In the investigation, 53.6% of inpatients suffered from insomnia. The study result showed that both anxiety and depression were obviously associated with the symptoms of insomnia. Previous studies had also shown that patients with long-term insomnia would feel helpless and irritable and were more prone to feel depressed and anxious [31]. And longitudinal studies had suggested that cancer patients with persistent insomnia had a higher risk of depression and anxiety [32,33,34,35,36]. These results indicated that insomnia was a key-related risk factor for the depression and anxiety.

In addition, this study also found that both gender and constipation were the related factors for depression. In the study, the gender of female was more likely to have depression, which was 1.458 times that of male. This result had also been explained in many other studies [37]. However, there were few reports on the relationship between depression and constipation in patients with lung cancer. In clinic, inpatients often suffered from constipation. It might be related to the decrease of activity after hospitalization or related to the use of opioid painkillers because of cancer pain [38]. This suggested that we should pay more attention to the psychological status of patients with constipation. In clinic, once the inpatients had insomnia or constipation, doctors should actively improve them and strengthen psychological counseling.

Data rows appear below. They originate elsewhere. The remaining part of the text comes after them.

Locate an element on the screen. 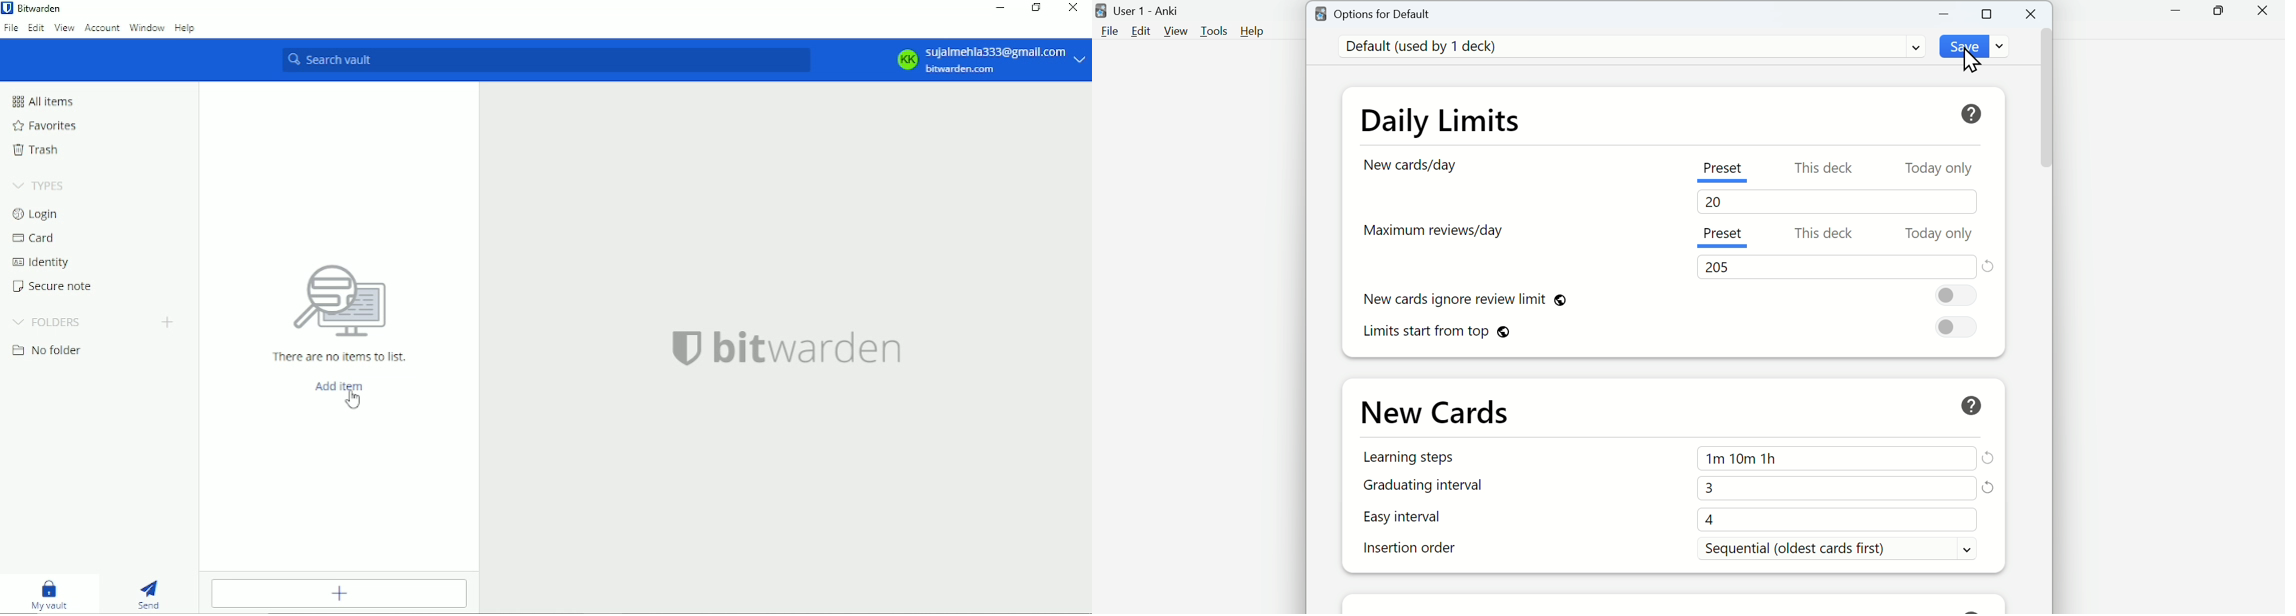 This screenshot has width=2296, height=616. 20 is located at coordinates (1718, 204).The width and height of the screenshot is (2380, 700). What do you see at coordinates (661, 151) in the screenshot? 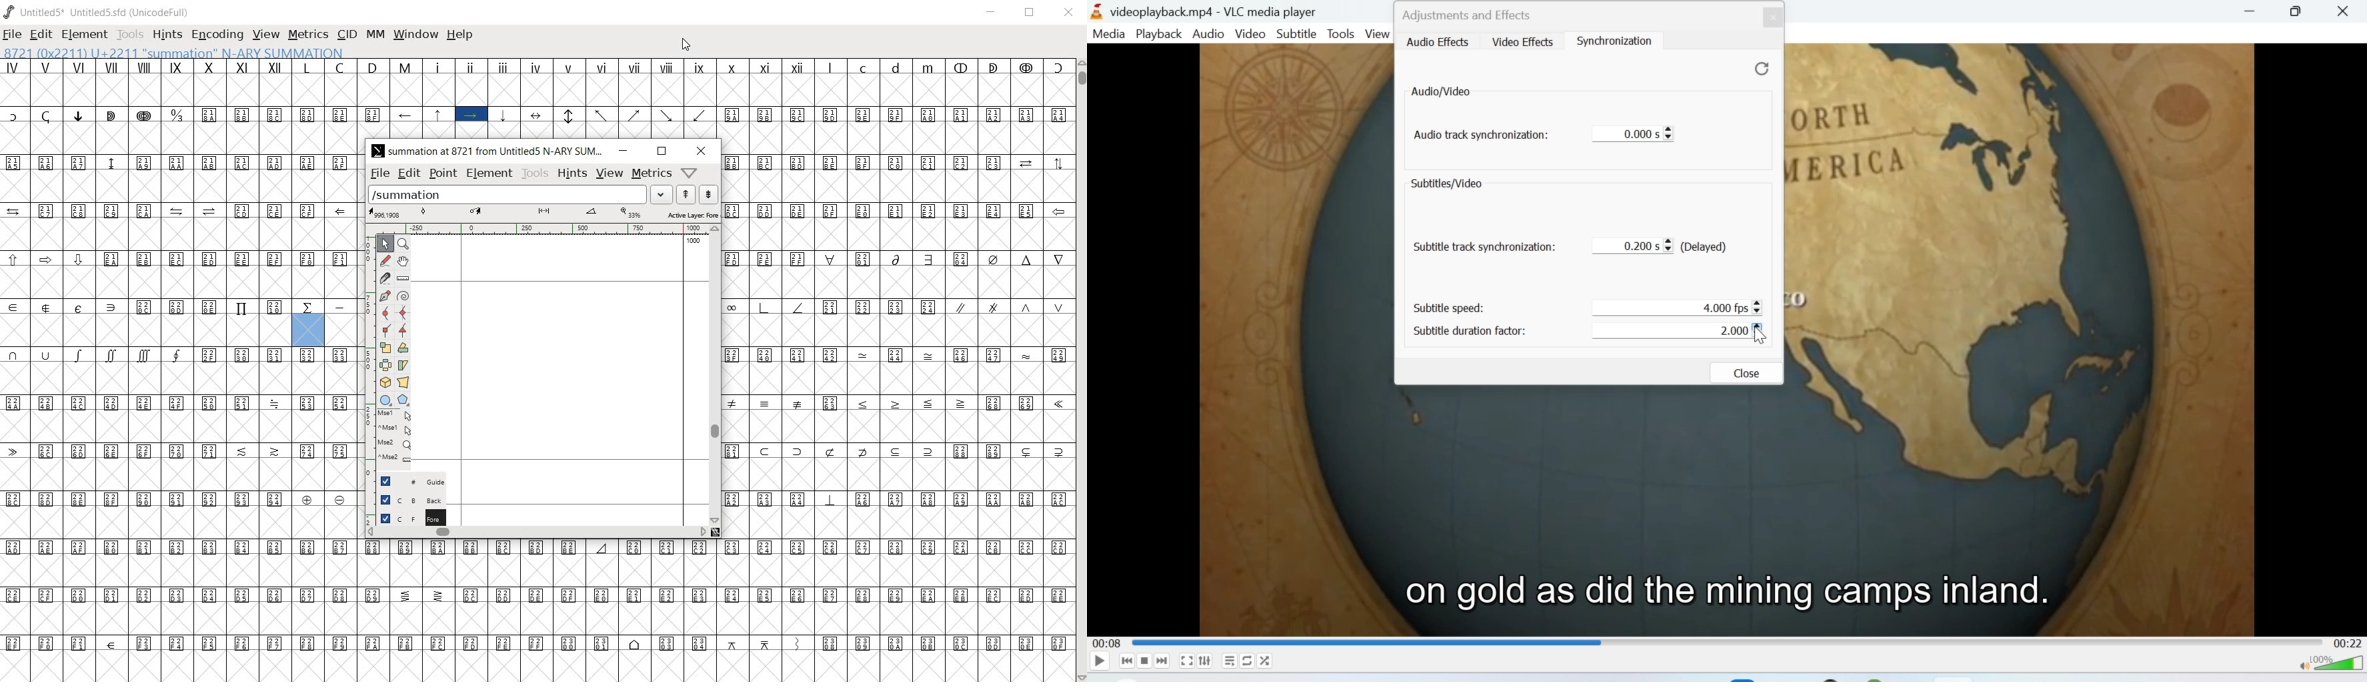
I see `restore` at bounding box center [661, 151].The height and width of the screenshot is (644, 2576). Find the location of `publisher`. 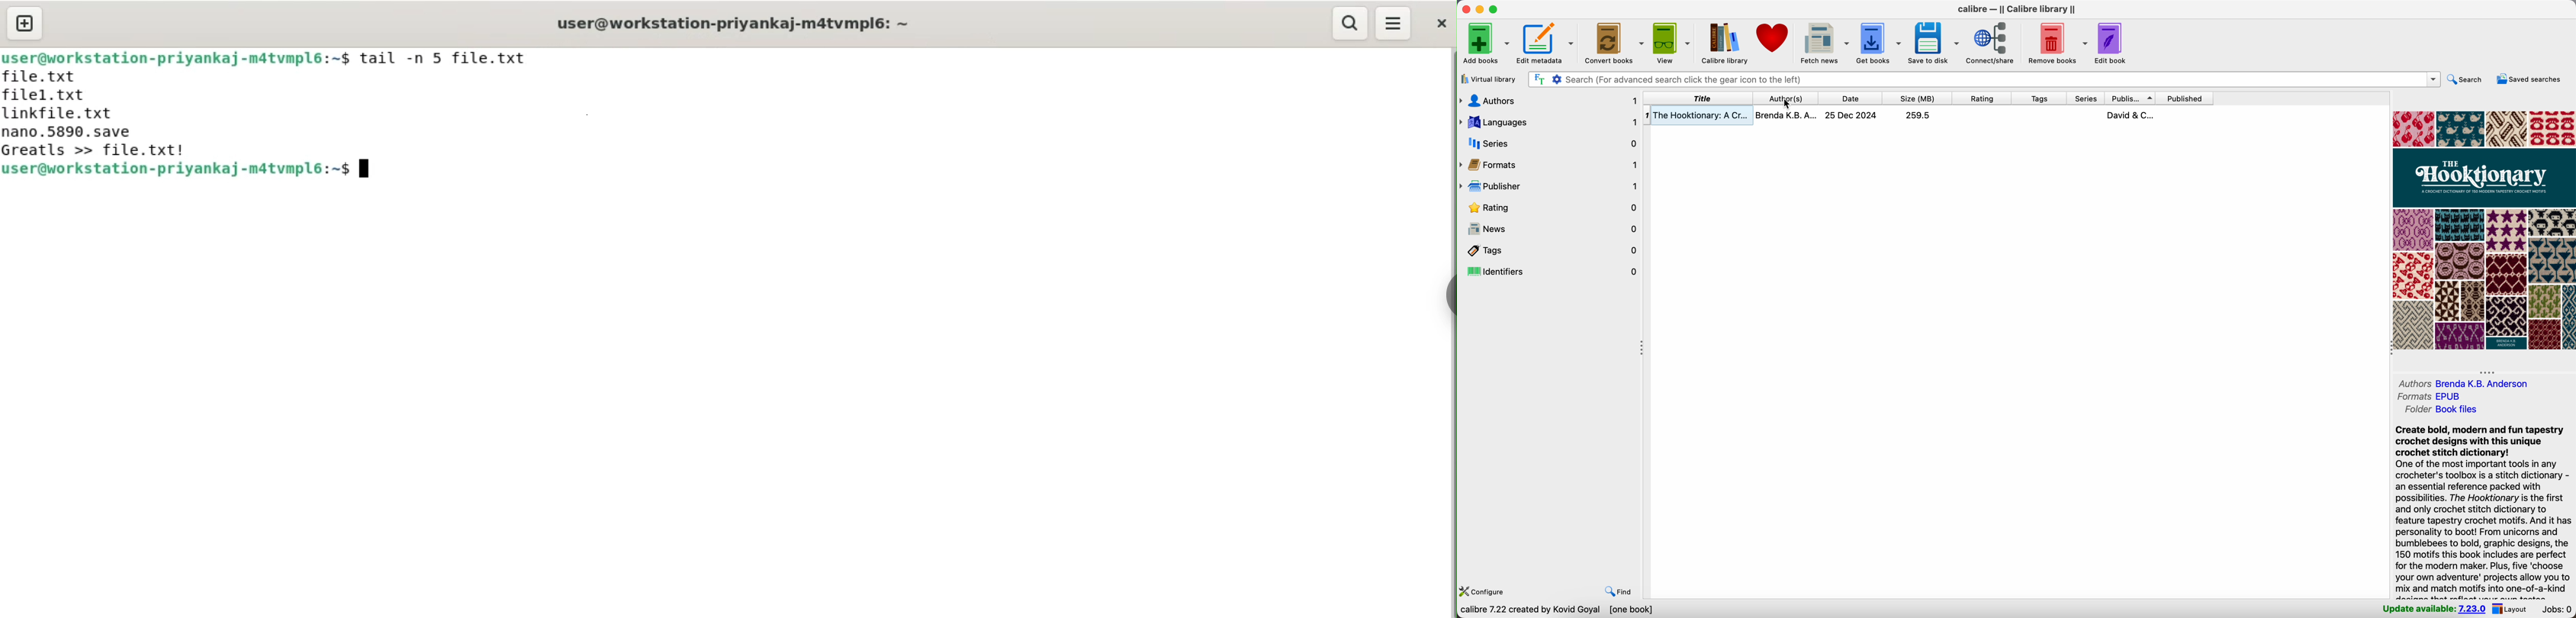

publisher is located at coordinates (2131, 98). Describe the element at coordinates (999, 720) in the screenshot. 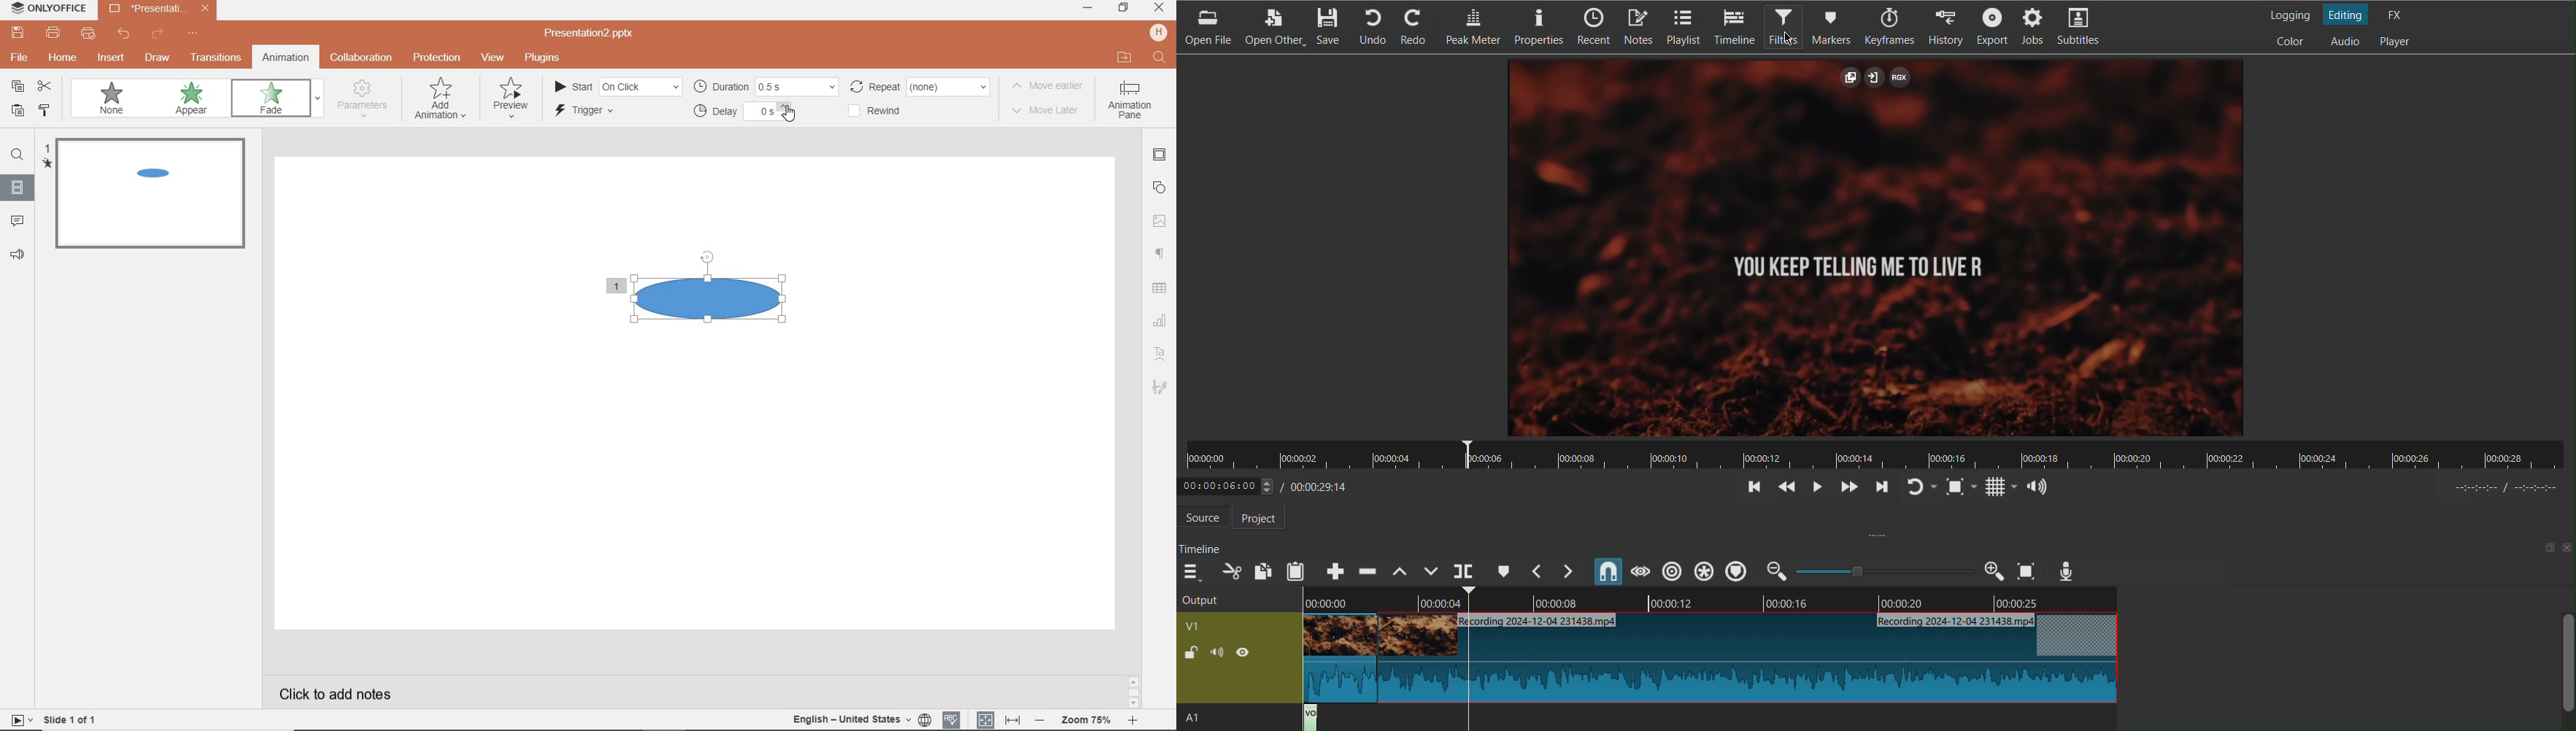

I see `FIT TO SLIDE / FIT TO WIDTH` at that location.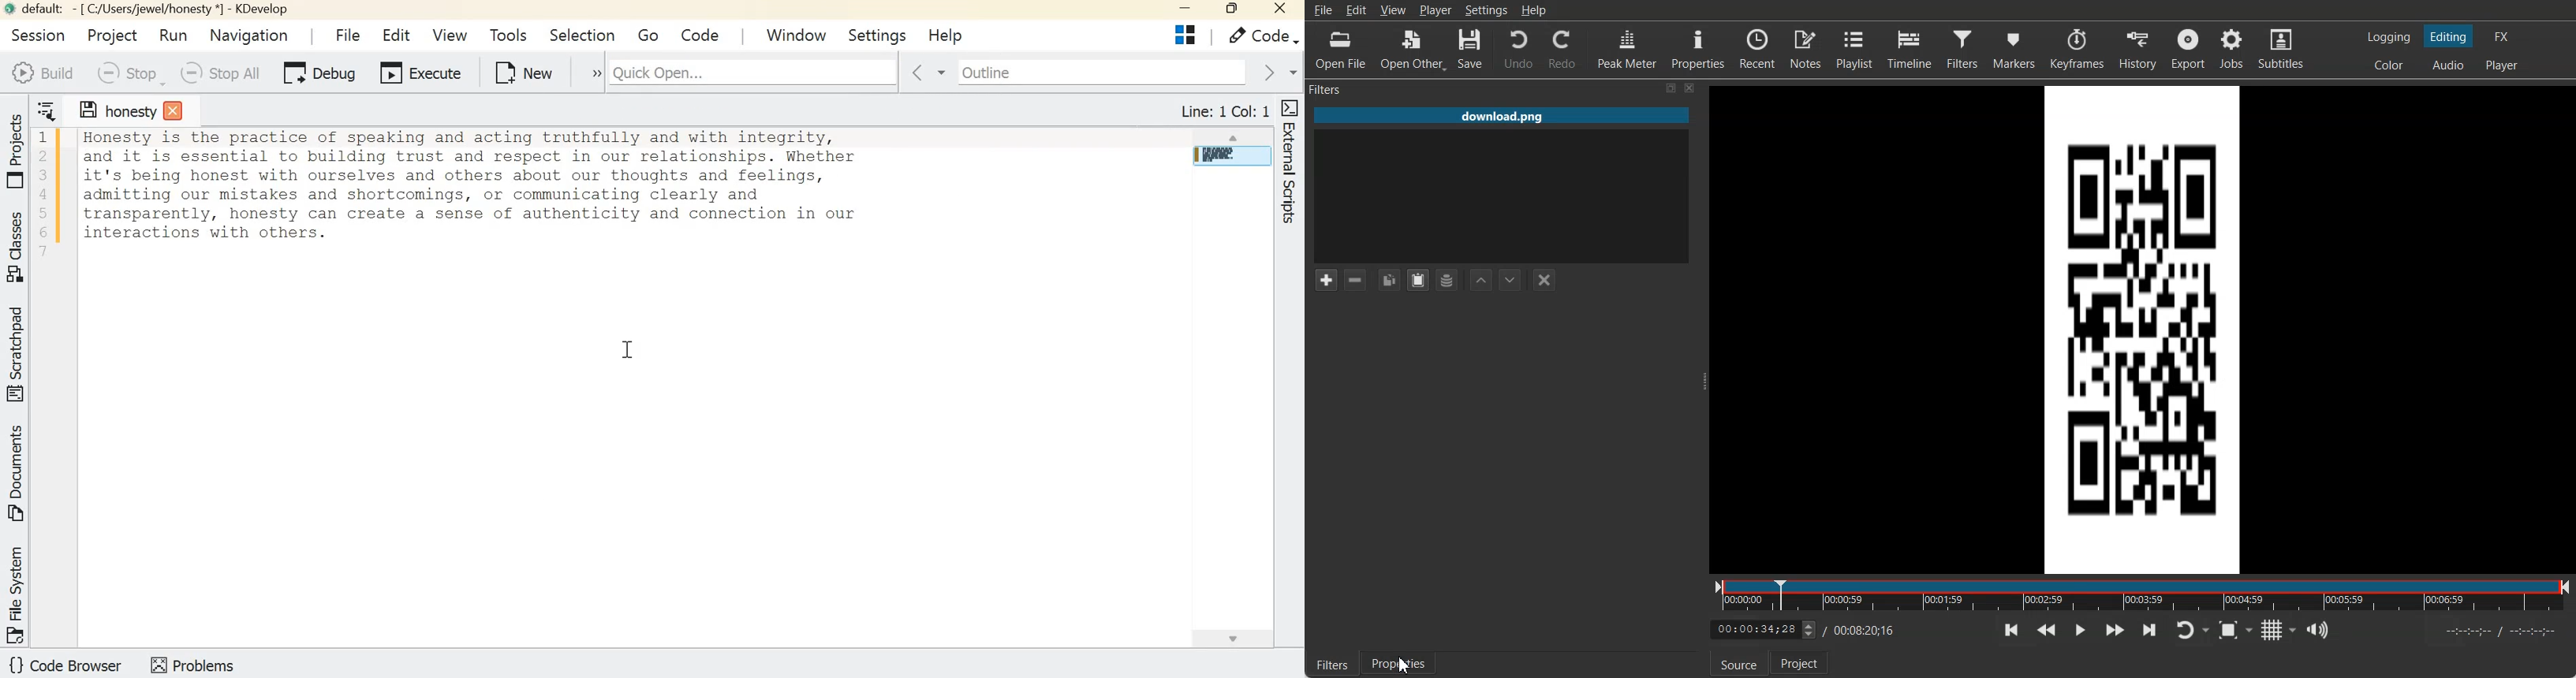 The image size is (2576, 700). What do you see at coordinates (2142, 594) in the screenshot?
I see `Time Line slider` at bounding box center [2142, 594].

The advantage of this study was to specifically investigate the proportion of depression and anxiety in the patients with lung cancer hospitalized in TCM hospital and explore the related risk factors.

Study limitations

Due to the cross-sectional design of the analysis, this study could not be determined that the depression or anxiety and related symptoms appeared before or after diagnosis of lung cancer and changed throughout the course of the disease. Consequently, related longitudinal studies were necessary to carry out further. In addition, due to insufficient funds resulting in the limitation of sample size, the correlation analysis was not further carried out between the severity of depression/anxiety and the severity of symptoms. In the future, the sample size should be expanded for further analysis. Thirdly, due to limited research funds and time, only five common clinical symptoms of inpatients were selected in this study, which was a deficiency. Finally, this study was only a single-center study, which might lead to certain selection bias.

Clinical implications

This study showed that the inpatients with lung cancer in TCM hospital had a high proportion of depression and anxiety. Meanwhile, the possible reasons for the difference of the proportion of depression and anxiety among the inpatients in TCM hospital, the patients in western medical hospital and the outpatients in TCM hospital were analyzed. This study also showed gender, insomnia, and constipation were related factors for depression, and insomnia was related factor for anxiety. Conclusions indicated that the psychological disorders of inpatients with lung cancer in TCM hospital should be paid more attention to. And the common clinical symptoms such as insomnia and constipation should also be concerned as early as possible.

Conclusion

This study demonstrated that depression and anxiety were very common in the patients with lung cancer hospitalized in TCM hospital. The variables of gender, insomnia, and constipation were the independently related factors for the depression, and insomnia was for anxiety. Therefore, medical workers should pay close attention to the emotional changes of these high-risk patients.